3 pounds of beef tendon meat, 5 tablespoons of dark soy sauce, 10 tablespoons of soy sauce, 2 tablespoons of cooking wine, 2 star anise, 1 small cinnamon, two slices of incense, 20 peppercorns, 2 dried chili peppers, 5 cloves, 4 slices of ginger, 3 pieces of green onion, nutmeg, grass koumou, each one

Practice:

(1) cut the meat into palm-sized chunks into the pot full of cool water, open a high flame, and boil the water. Turn on high heat and bring the water to a boil. (Note, do not cover the pot while cooking the beef.)

(2) When the blood of the beef is basically boiled out, fish out the beef and let it cool.

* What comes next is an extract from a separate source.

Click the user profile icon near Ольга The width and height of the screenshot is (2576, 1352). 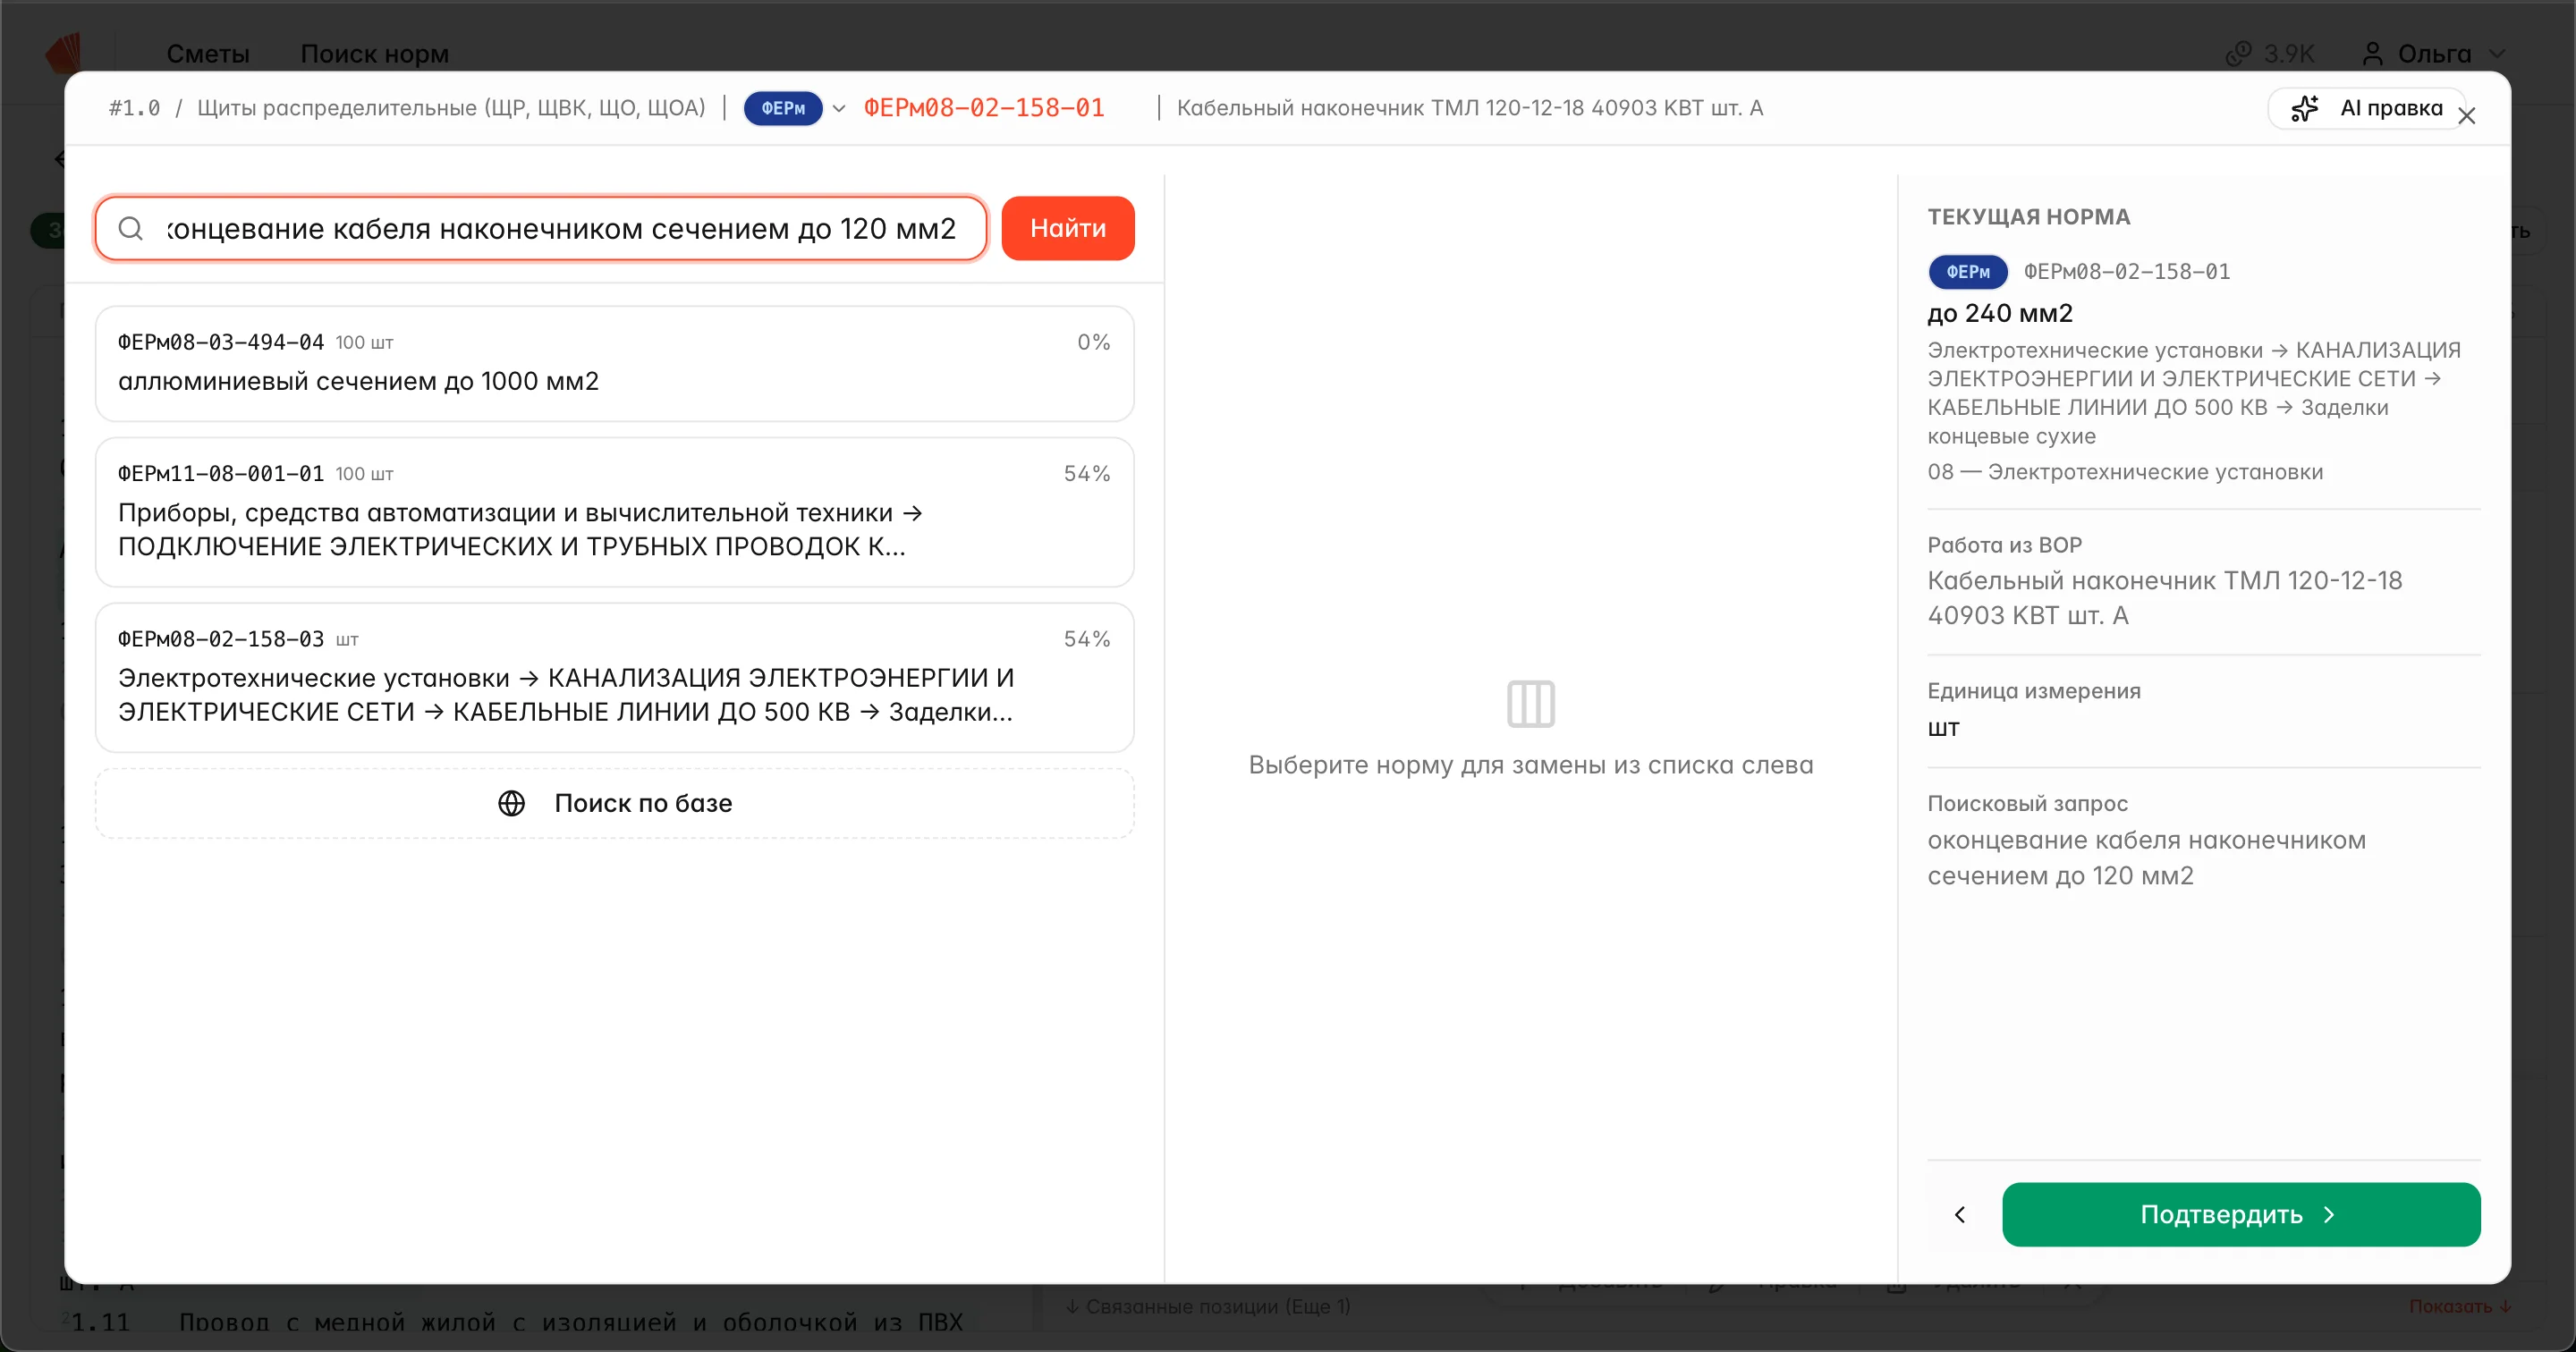tap(2372, 53)
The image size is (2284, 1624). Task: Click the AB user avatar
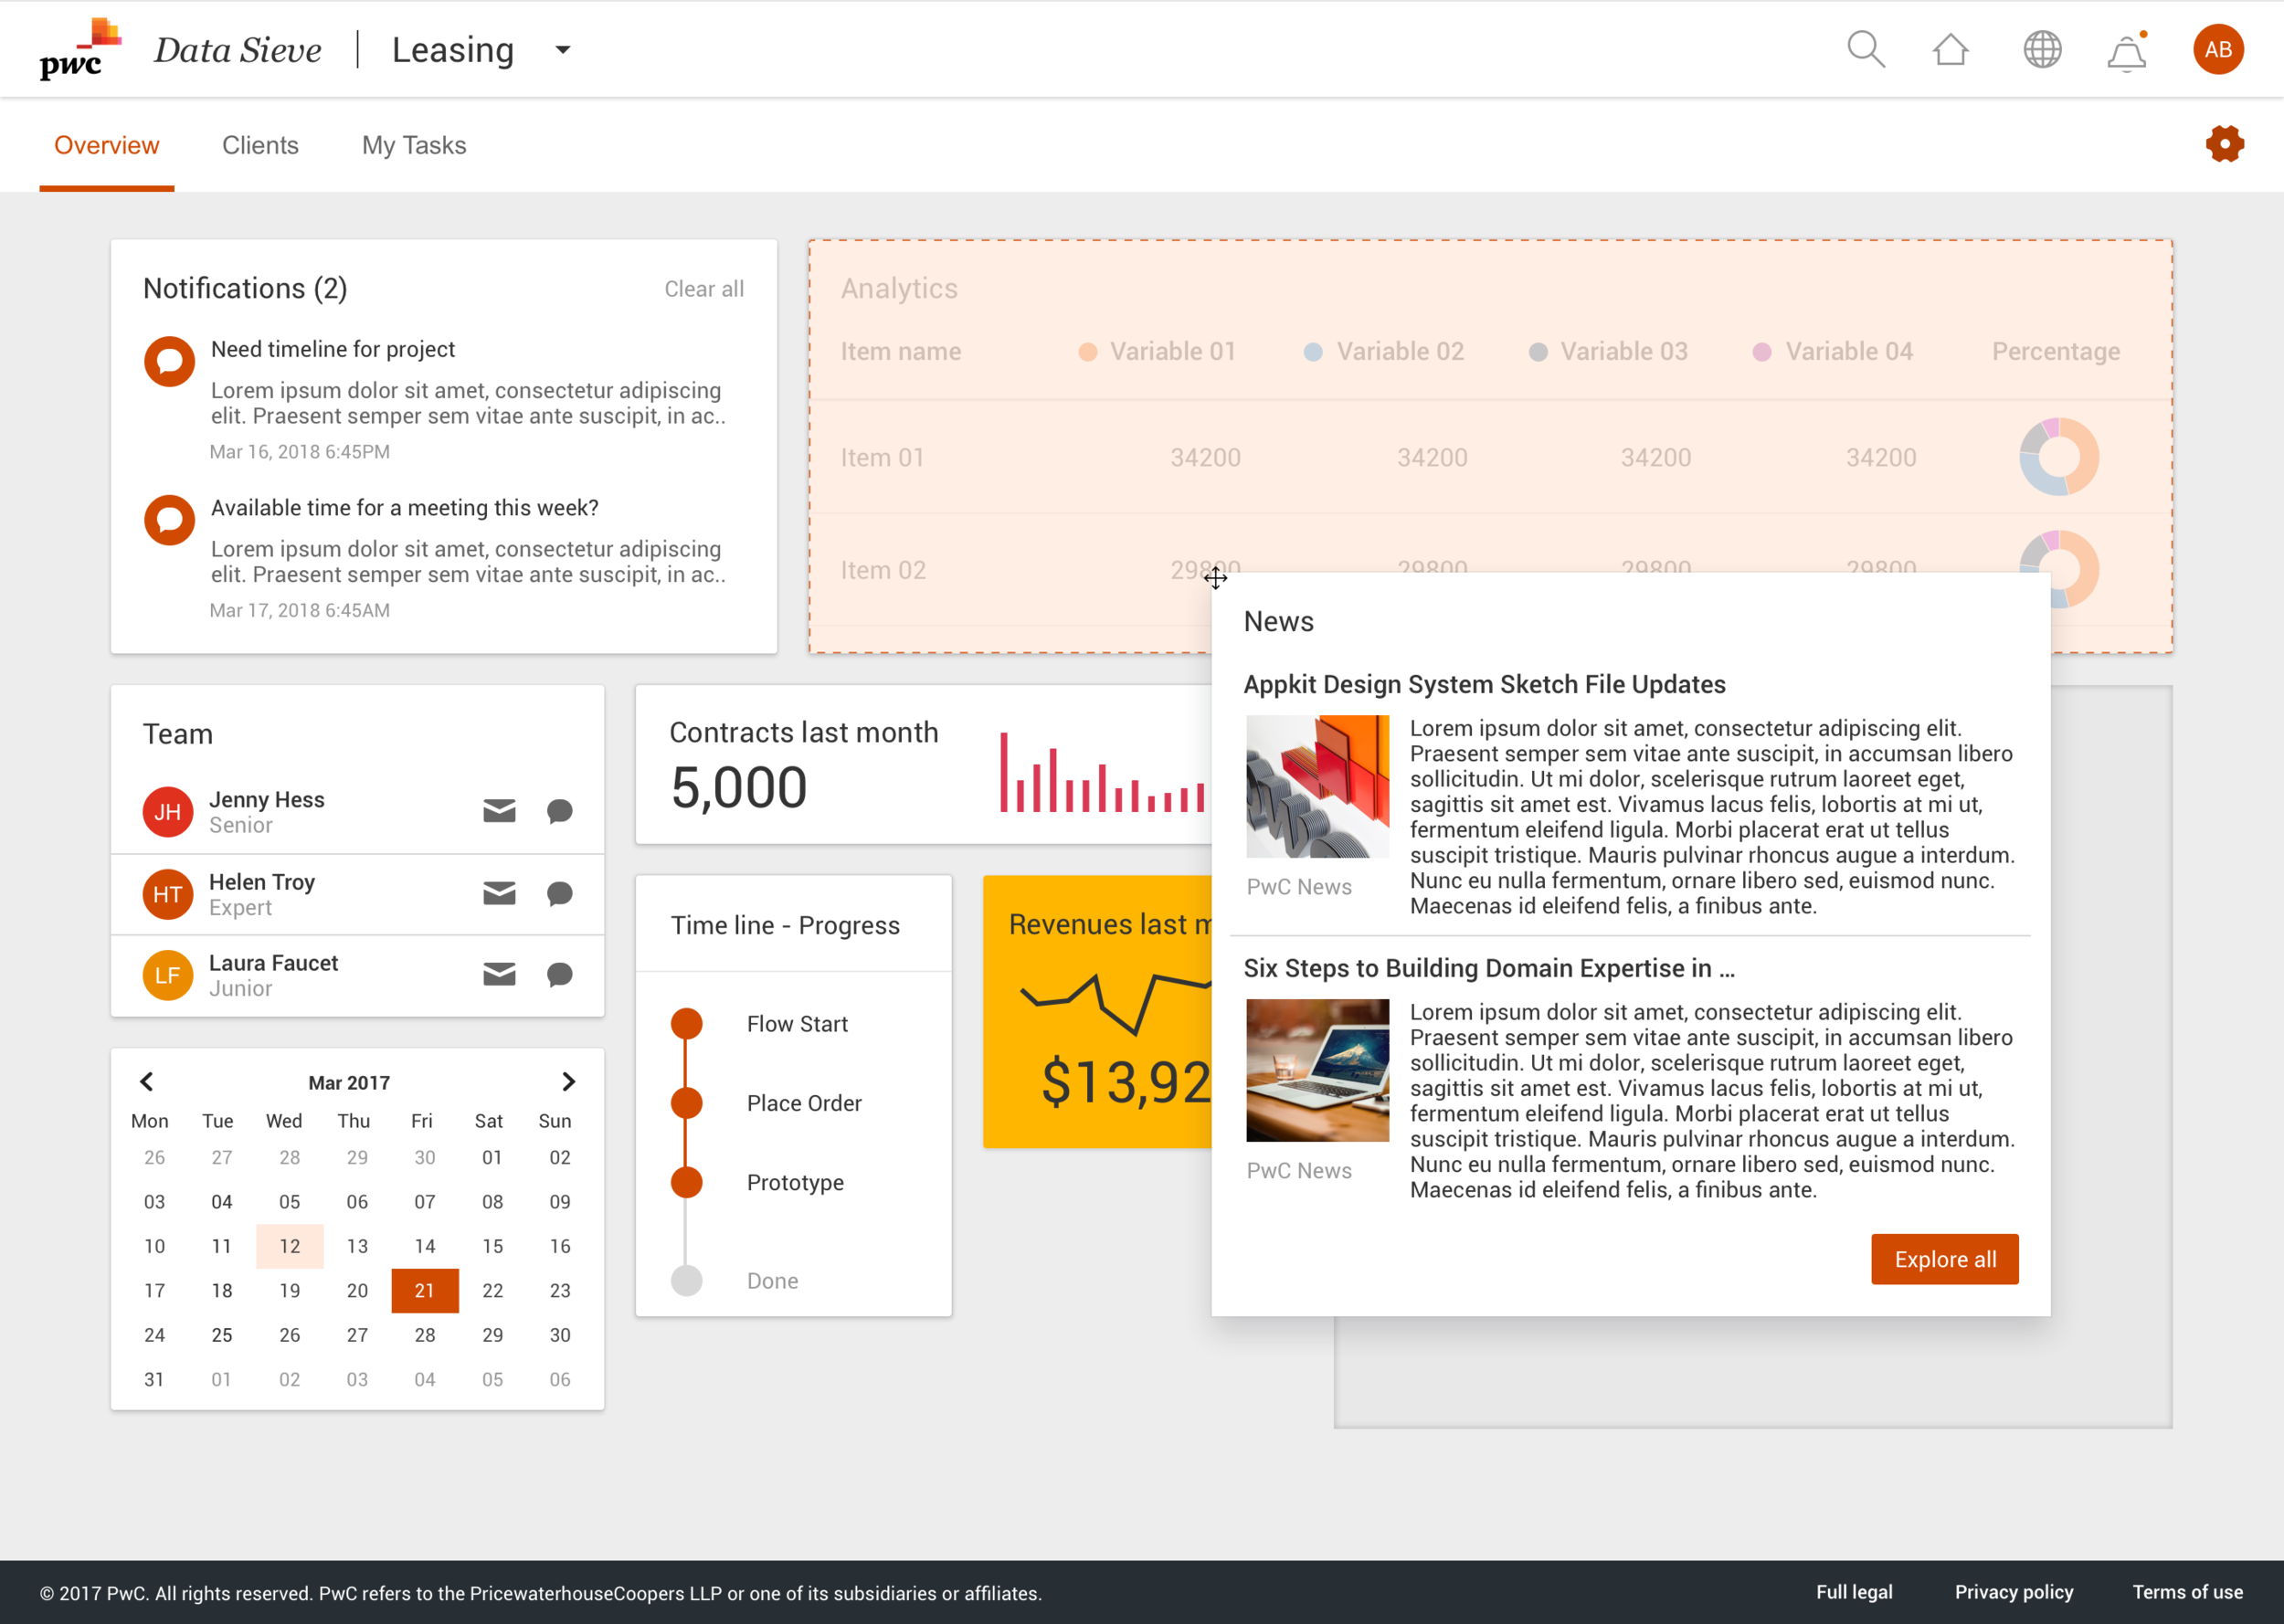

(3)In a separate saucepan, add 3 bowls of water, bring to a boil, and add the dried chili peppers, ginger, star anise, cinnamon, allspice, peppercorns, cloves, nutmeg, and grass koupon and cook for 5 minutes.

(4) Put the beef, soy sauce, soy sauce and cooking wine into the pot, turn the heat to low and simmer for 40 minutes.

(5) Fish out the beef and let it cool, then continue to put it back into the pot of ingredients and cook for 15 minutes, then turn off the heat and let the beef continue to marinate in the pot for two hours.